Les politiques parlent beaucoup, c’est leur fonction qui l’exige. Habituellement, ils parlent plus qu’ils n’agissent car l’action reste le plus souvent au stade de la parole, mais parfois on regrette que leur action ne soit pas restée à ce stade embryonnaire, car primum non nocere.
Emmanuel Macron est une savonnette parlante : il est difficile à saisir tant il y a de mousse générale, et sa tendance est souvent de glisser et de déraper. Le président français a une fâcheuse tendance à faire des constats que tout à chacun peut faire, et l’exactitude des constats ne fait que mettre en évidence son impuissance puisqu’il est au pouvoir depuis 6 ans.

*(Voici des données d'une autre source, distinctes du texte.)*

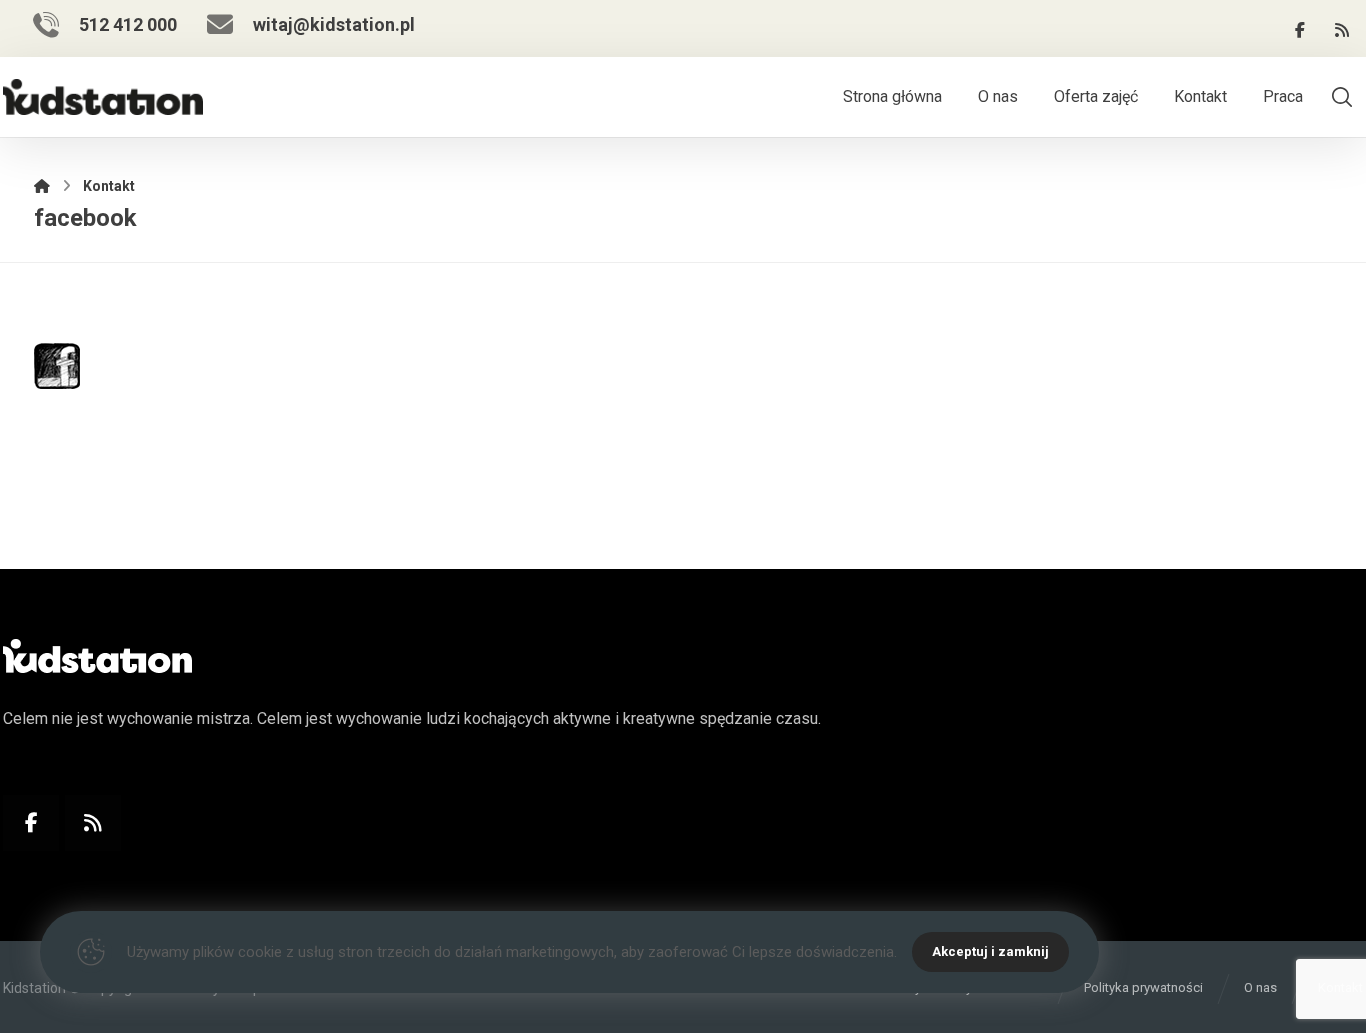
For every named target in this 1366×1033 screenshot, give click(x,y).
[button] (1300, 30)
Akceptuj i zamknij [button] (990, 951)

Un bon discours, c’est dire où on va et comment on y parviendra concrètement. Les discours à Macron sont trop longs, peut-être le sont-ils volontairement, il faut un certain temps pour noyer le poisson. Parler trop est acceptable, bien que fatigant, surtout pour les autres, mais parler de travers est plus ennuyeux. Que n’a-t-il pas dit de bêtises dans l’hexagone au point de se faire haïr. Mais la savonnette glisse à l’extérieur, et Emmanuel ne sait pas se taire, un peu dopé par sa propre parole dont il fait des bulles avec un plaisir évident.
On ne lui a pas appris qu’en diplomatie il ne faut pas dire toujours ce que l’on pense ? Nous avons eu le « crime contre l’Humanité » commis par la France en Algérie, délicieusement goûté pas les Algériens qui n’ont pas manqué de lui recracher la chose au visage. A présent il vient de rouler des mécaniques en Chine, même s’il n’a pas tort de vouloir une stratégie purement européenne et non alignée sur celle des USA. Ce fut le cas quand Chirac a refusé d’engager la France dans la désastreuse deuxième guerre d’Irak, déclenchée sur la foi d’un mensonge éhonté illustré par le petit flacon, probablement rempli d’eau du robinet, brandi par le ministre de la Défense américain comme preuve de la présence d’armes de destruction massive en Irak.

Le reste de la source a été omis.